[THE PROBLEM]: Copy the data word for word, from its first line through the line with "Action: tap(211, 111)", including that line. Leave the pictures out of your copy.

[SOURCE DATA]:
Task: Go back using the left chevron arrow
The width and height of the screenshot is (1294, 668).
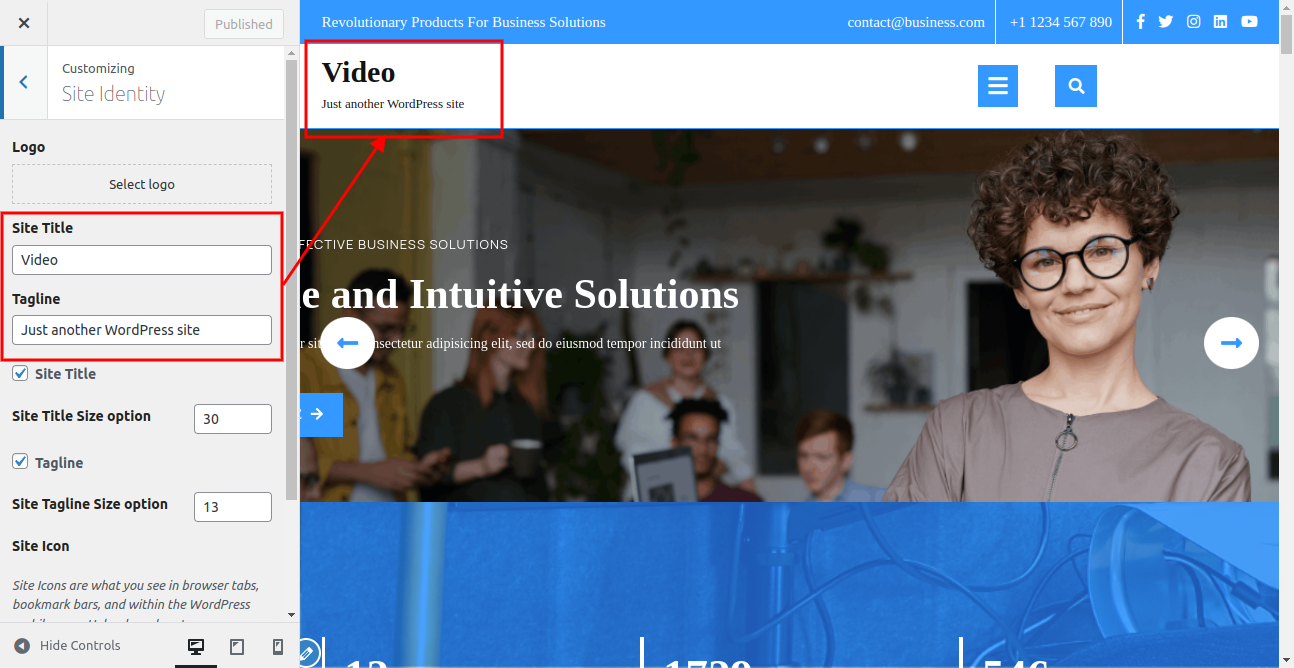Action: tap(24, 82)
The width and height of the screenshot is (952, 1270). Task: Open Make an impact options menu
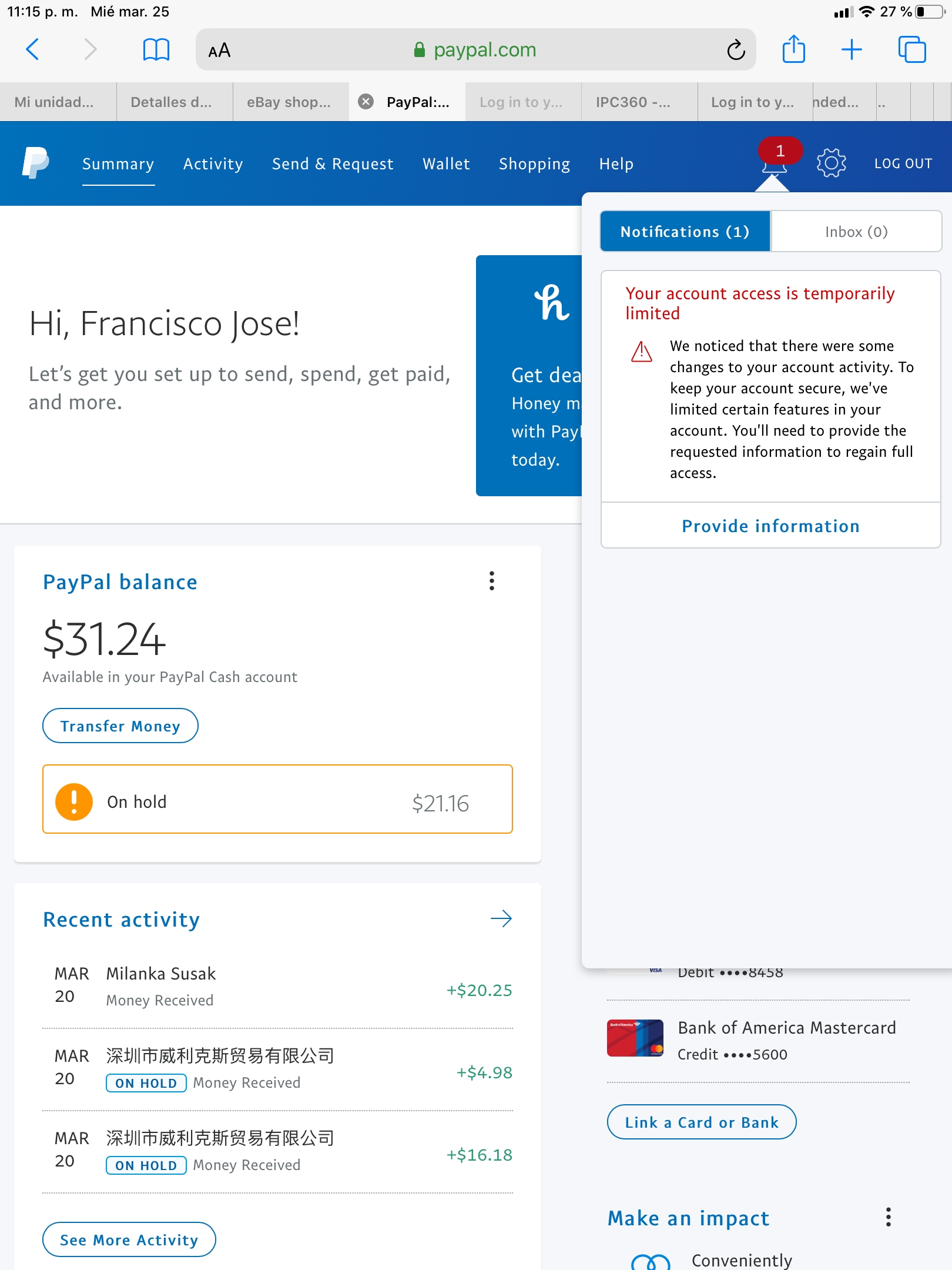pos(888,1217)
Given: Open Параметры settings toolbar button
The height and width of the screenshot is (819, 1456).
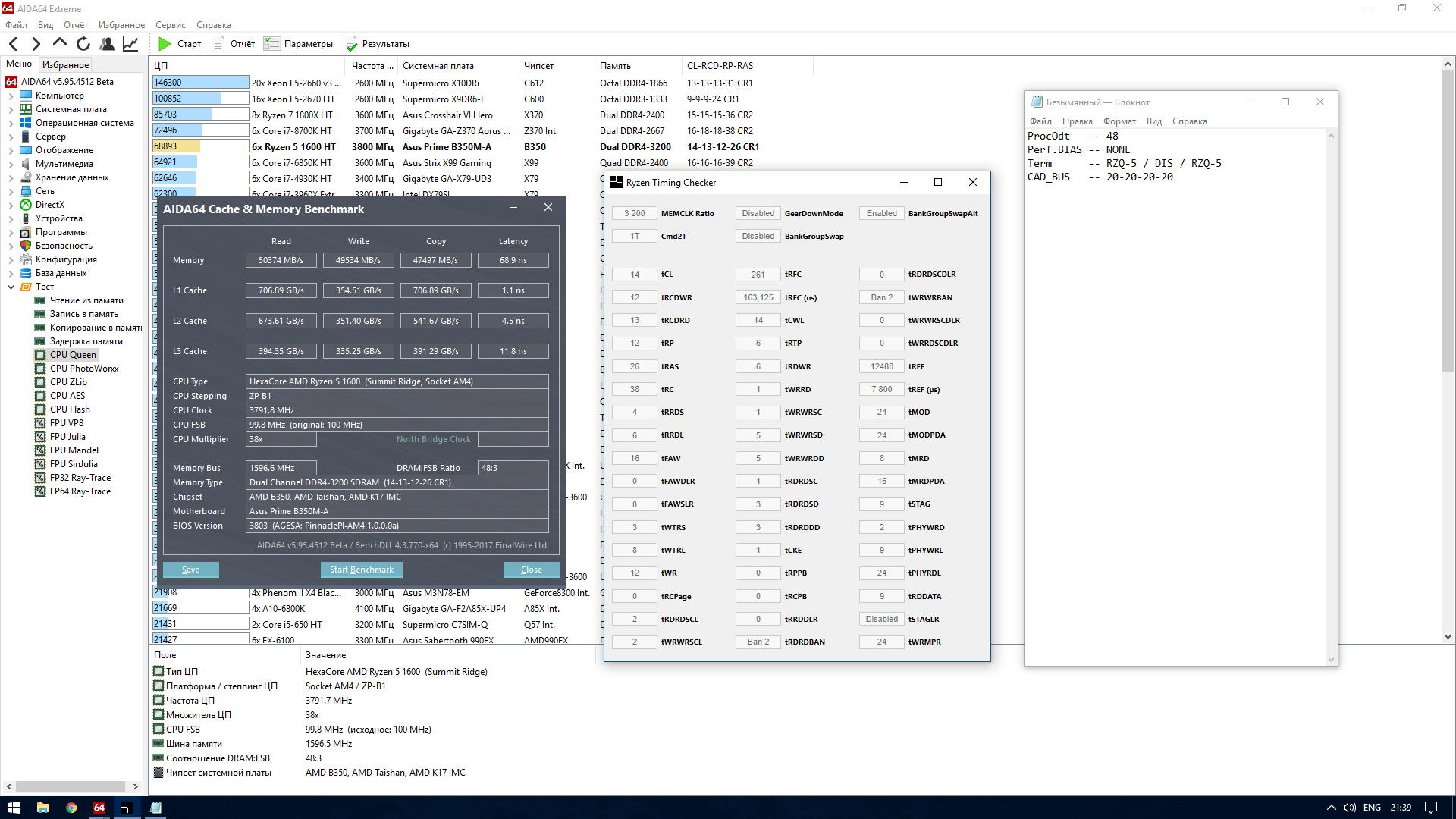Looking at the screenshot, I should click(298, 44).
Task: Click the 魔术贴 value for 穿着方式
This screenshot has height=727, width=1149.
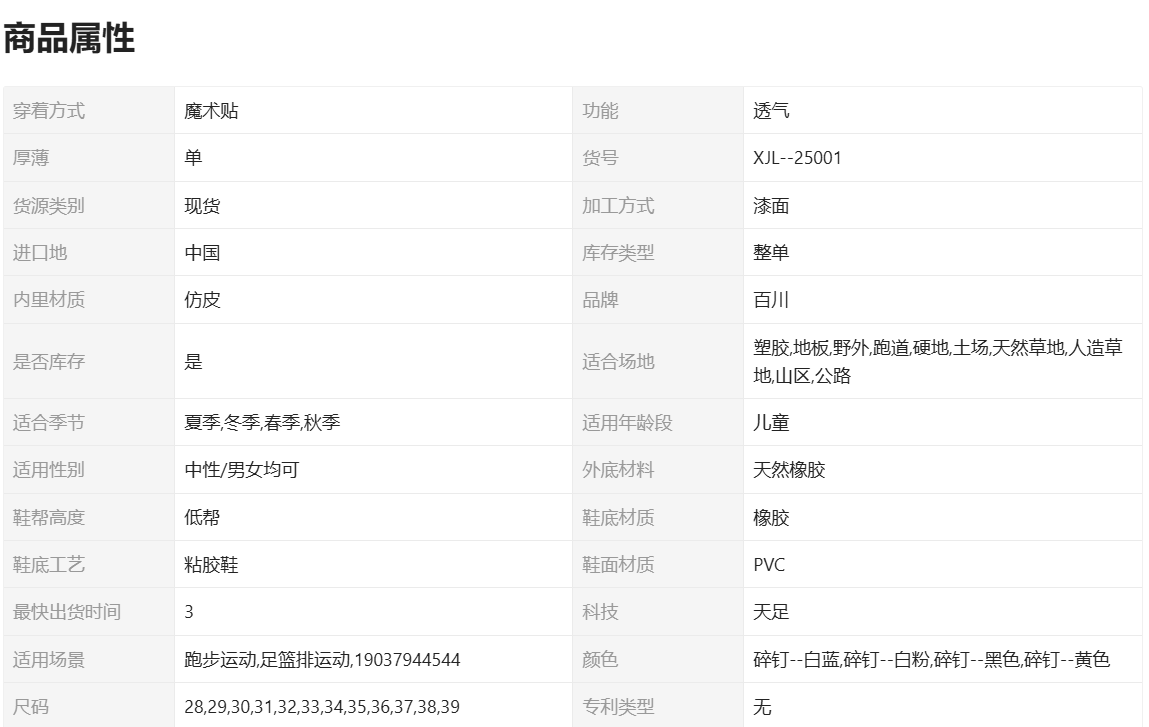Action: tap(211, 111)
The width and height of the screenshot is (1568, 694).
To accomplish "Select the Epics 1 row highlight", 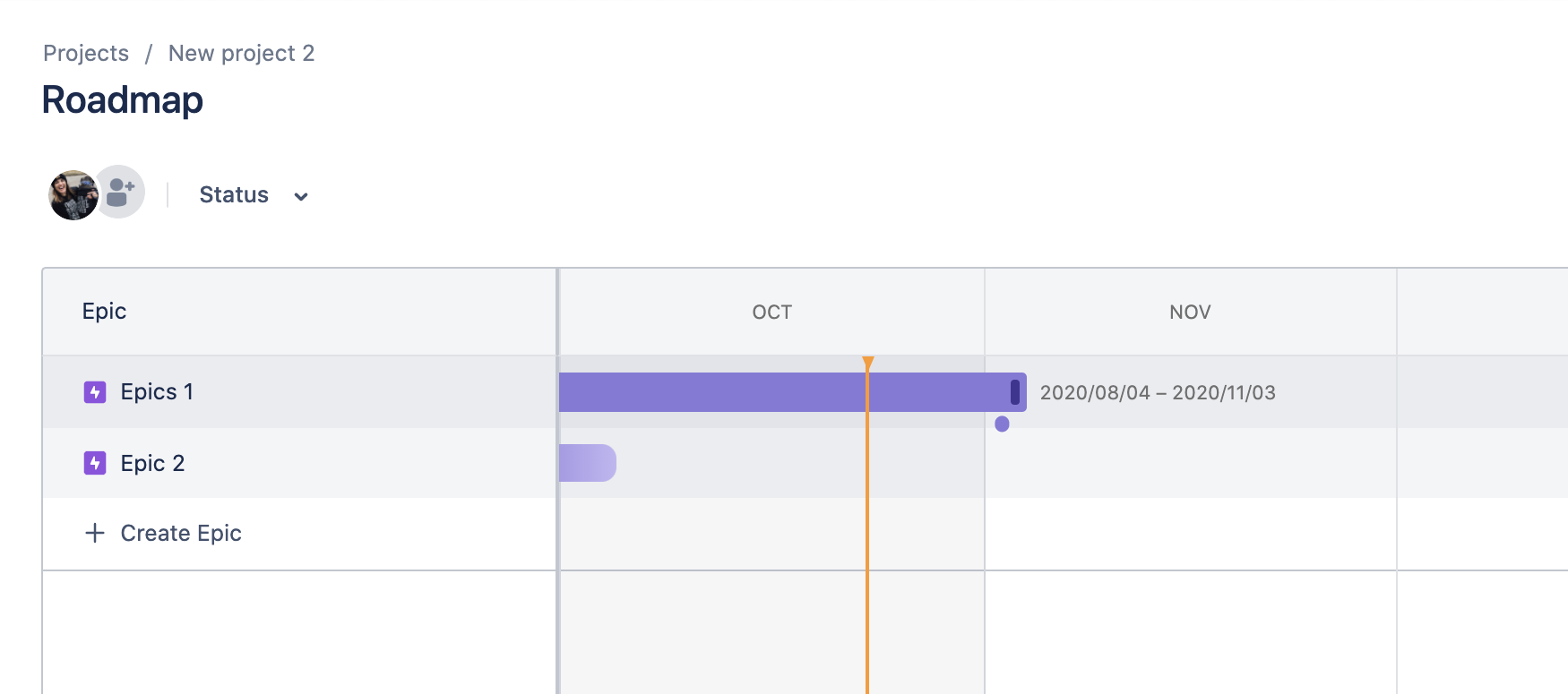I will click(x=314, y=391).

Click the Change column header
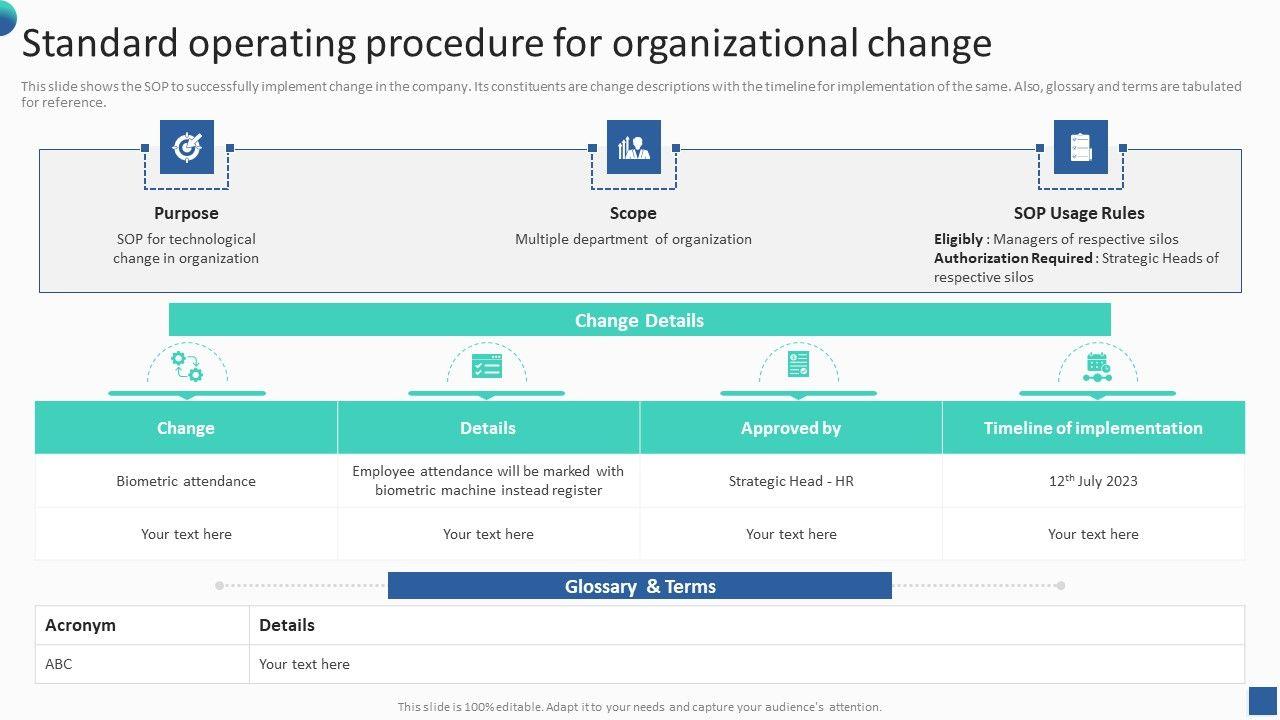[x=186, y=428]
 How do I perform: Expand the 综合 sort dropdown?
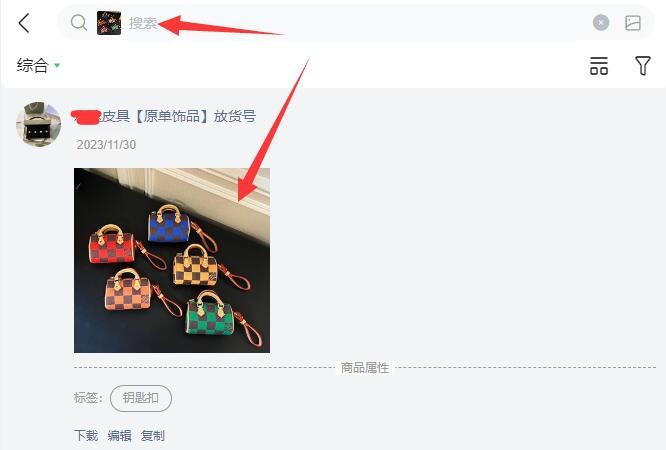pos(38,65)

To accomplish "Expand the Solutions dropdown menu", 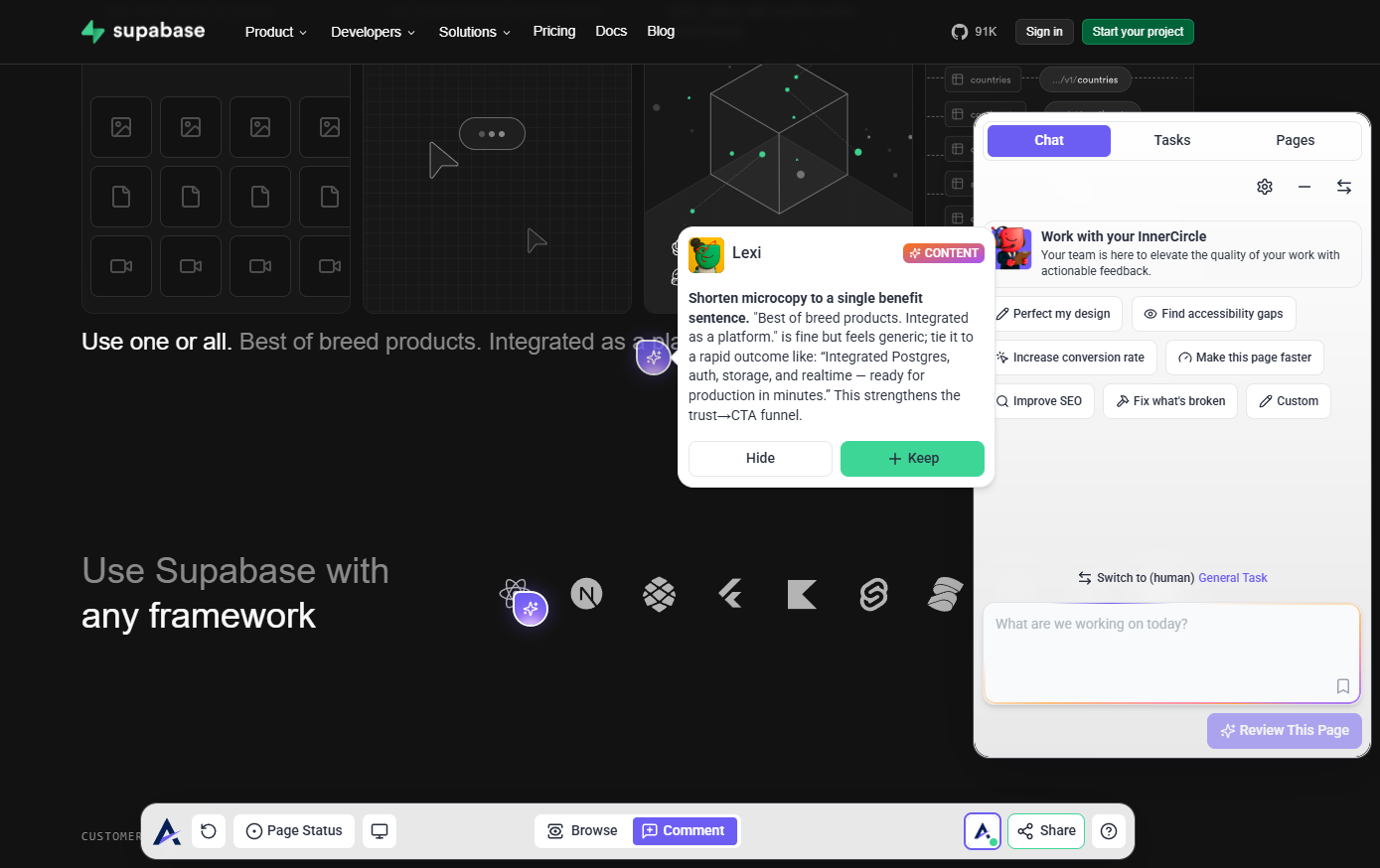I will click(x=474, y=32).
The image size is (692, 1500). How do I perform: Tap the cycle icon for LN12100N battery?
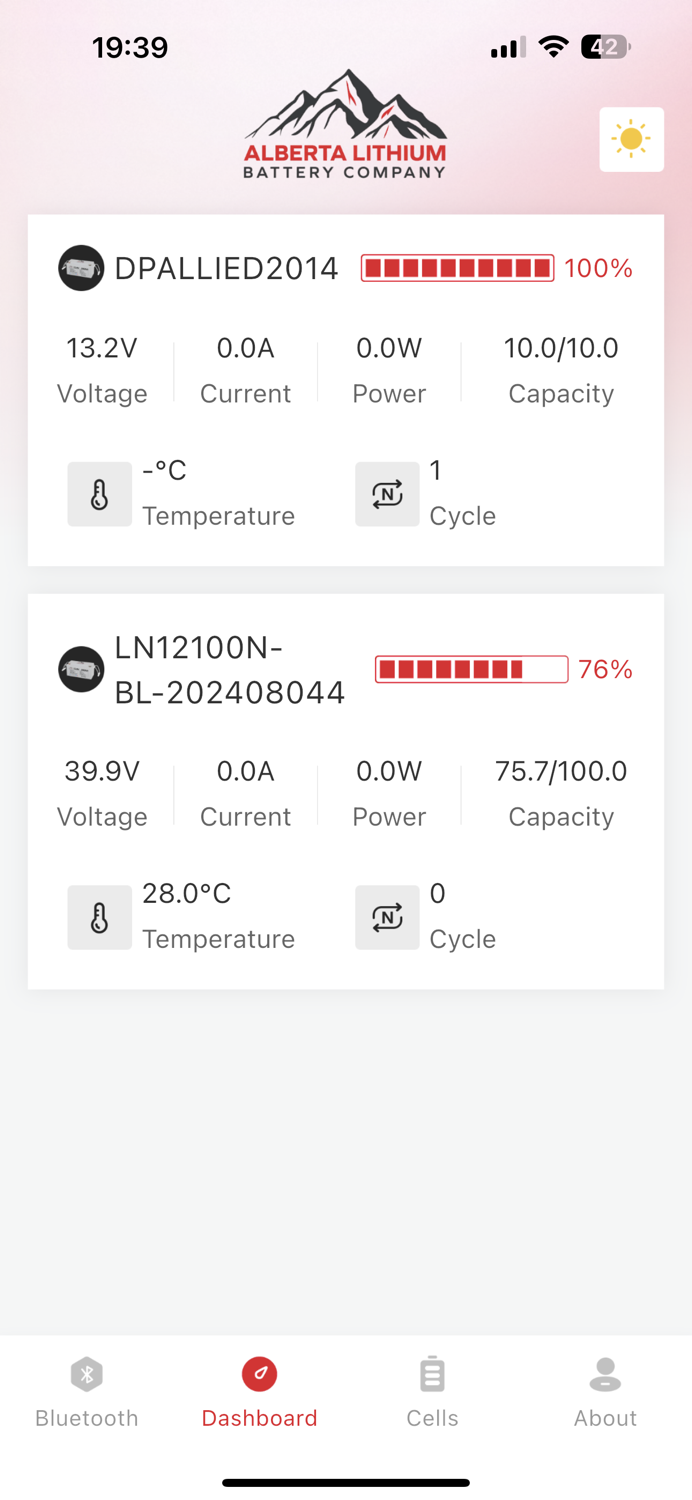(x=387, y=917)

[RESULT FOR THIS EXERCISE]:
Task: Go back using the left chevron arrow
The width and height of the screenshot is (1294, 668).
Action: tap(24, 82)
The width and height of the screenshot is (952, 1270). Task: Open Make an impact options menu
pos(888,1217)
Given: Open Параметры settings toolbar button
The height and width of the screenshot is (819, 1456).
Looking at the screenshot, I should click(298, 44).
Task: Click the 魔术贴 value for 穿着方式
This screenshot has height=727, width=1149.
Action: tap(211, 111)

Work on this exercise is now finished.